| What to do |
Leaving out all pictures, give again each line exactly, from the start of the listing through the line that contains "Given: Follow the".

(Supplied information begins)

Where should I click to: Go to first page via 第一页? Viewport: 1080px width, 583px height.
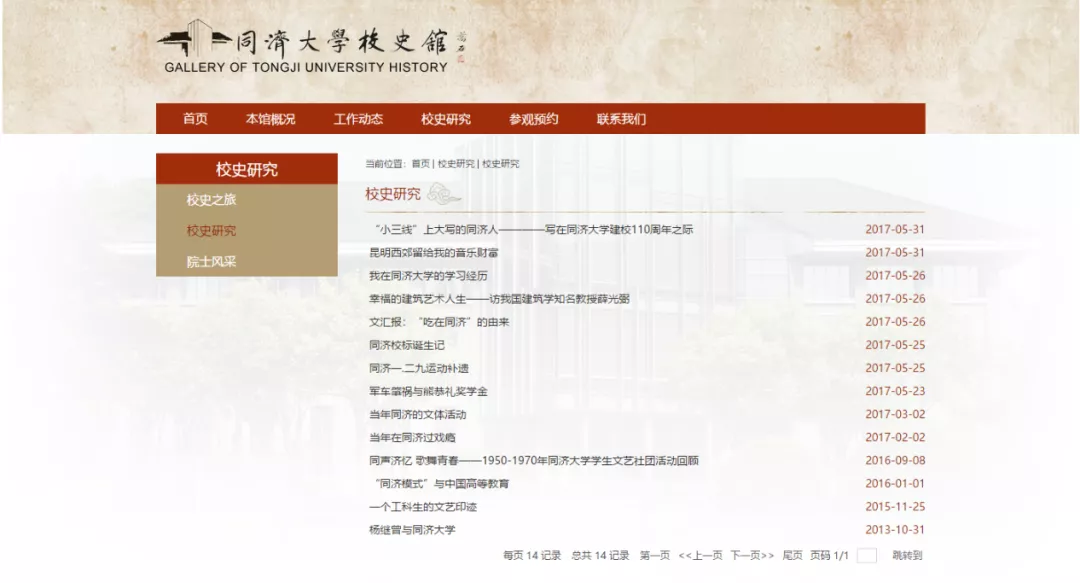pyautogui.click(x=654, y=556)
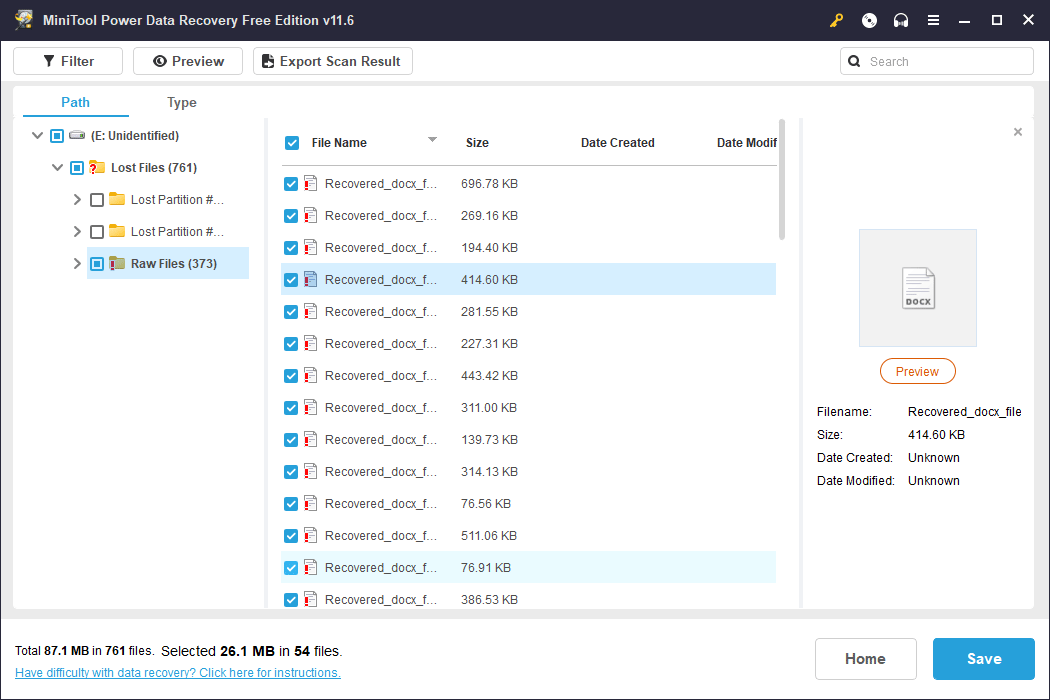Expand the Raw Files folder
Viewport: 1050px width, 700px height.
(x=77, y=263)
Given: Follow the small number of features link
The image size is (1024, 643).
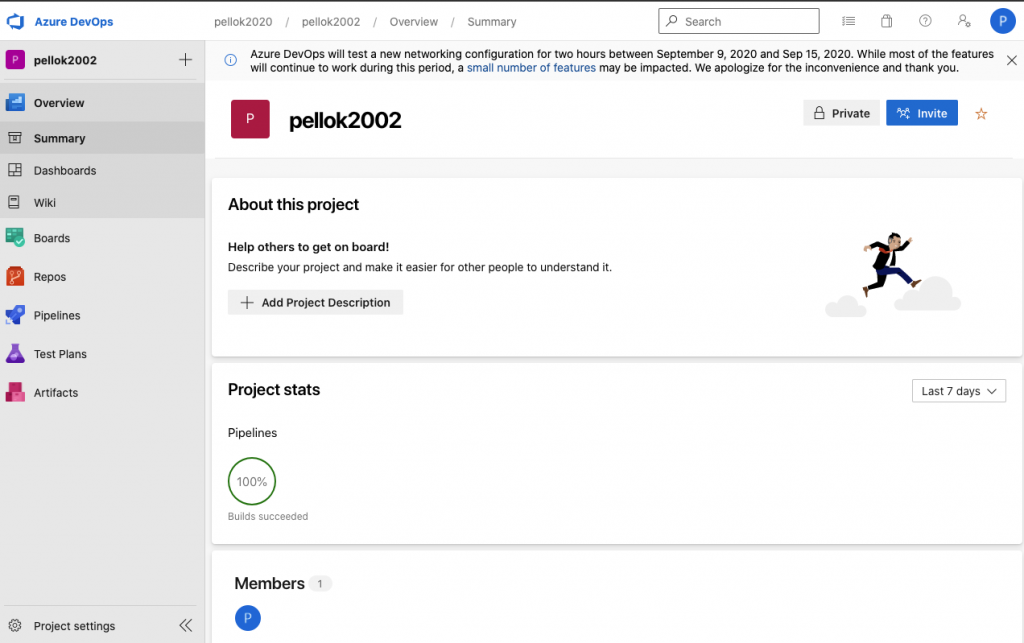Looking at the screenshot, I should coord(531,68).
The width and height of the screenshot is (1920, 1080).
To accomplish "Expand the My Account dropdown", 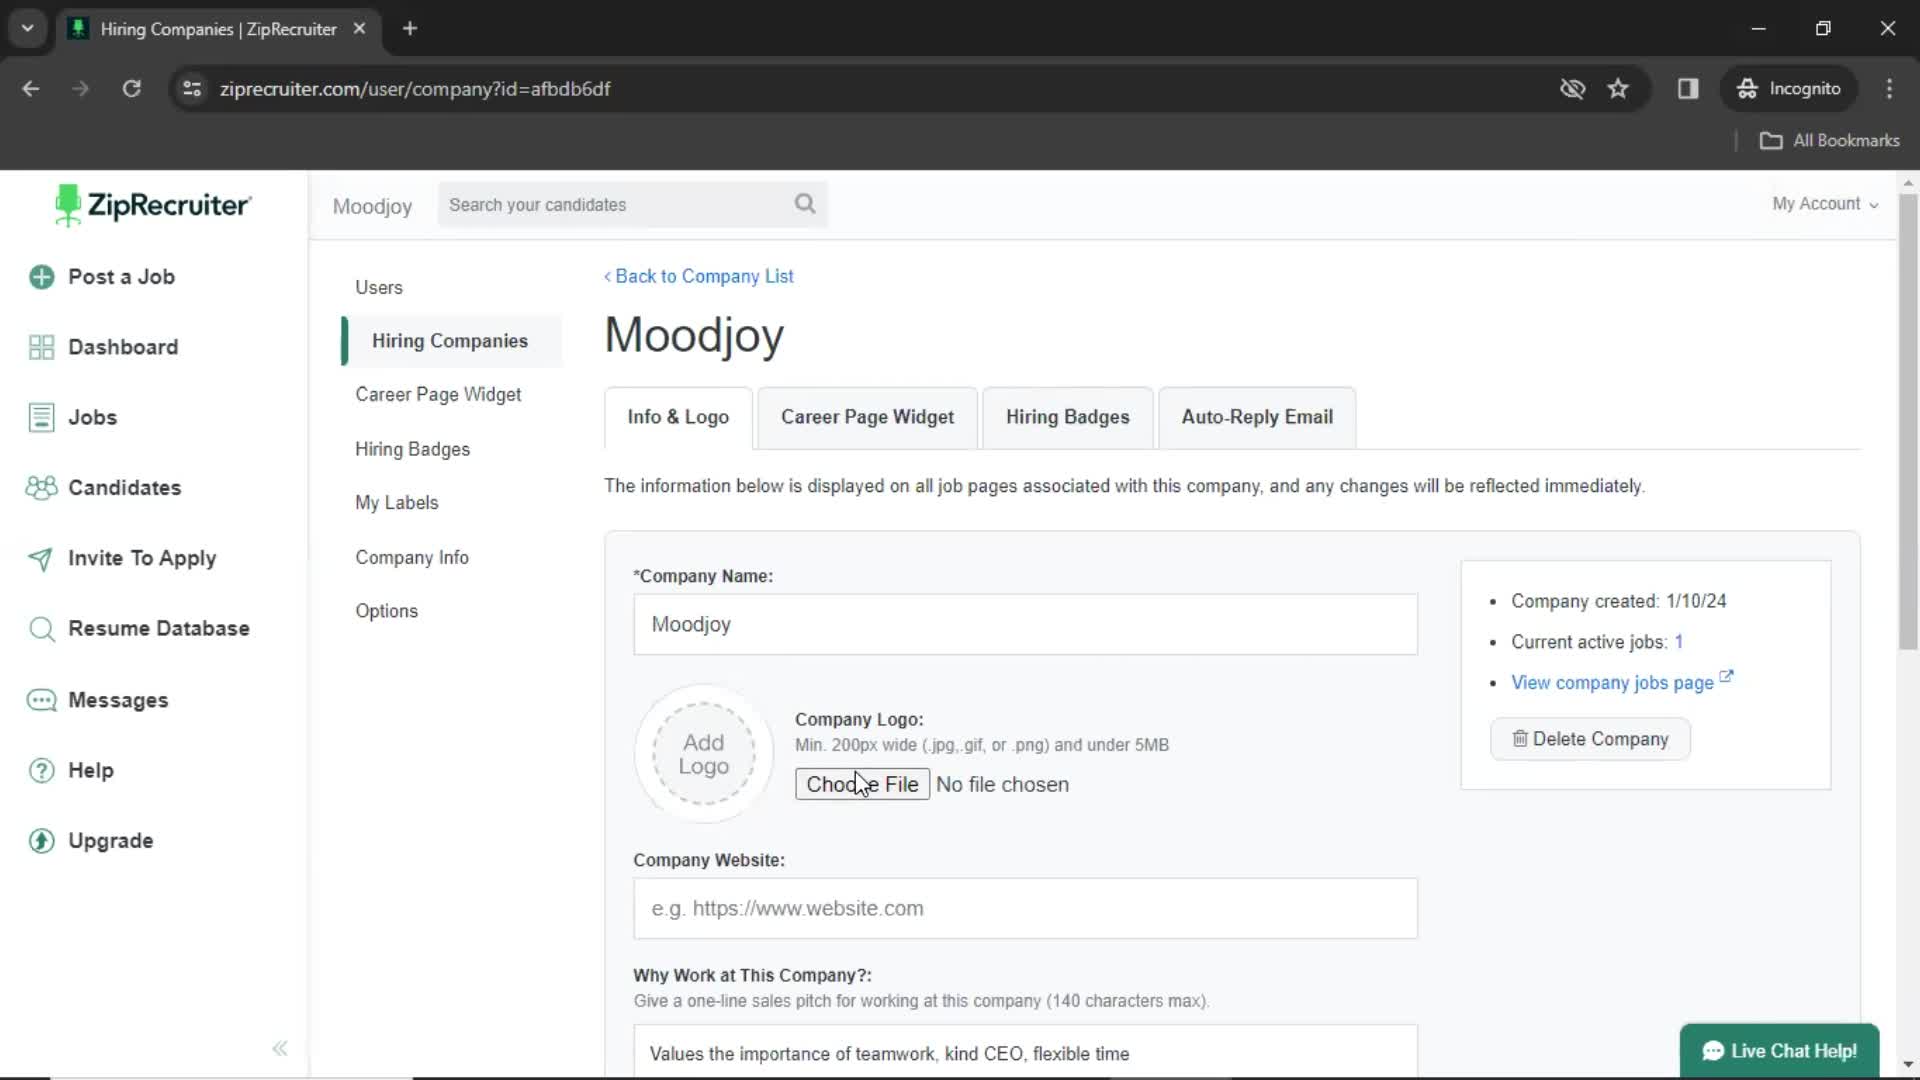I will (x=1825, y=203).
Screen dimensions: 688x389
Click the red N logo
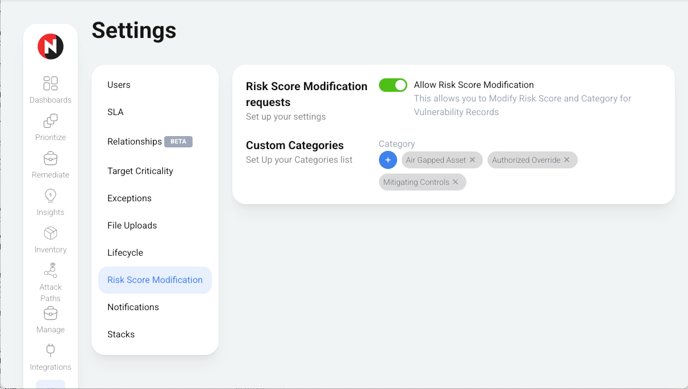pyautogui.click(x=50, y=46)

(Supplied information ends)

| Response to the exercise |
Where should I click to: Go to first page via 第一页? Viewport: 1080px width, 583px height.
pyautogui.click(x=654, y=556)
Expand the Raw Files folder
Viewport: 1050px width, 700px height.
(x=77, y=263)
Given: Follow the small number of features link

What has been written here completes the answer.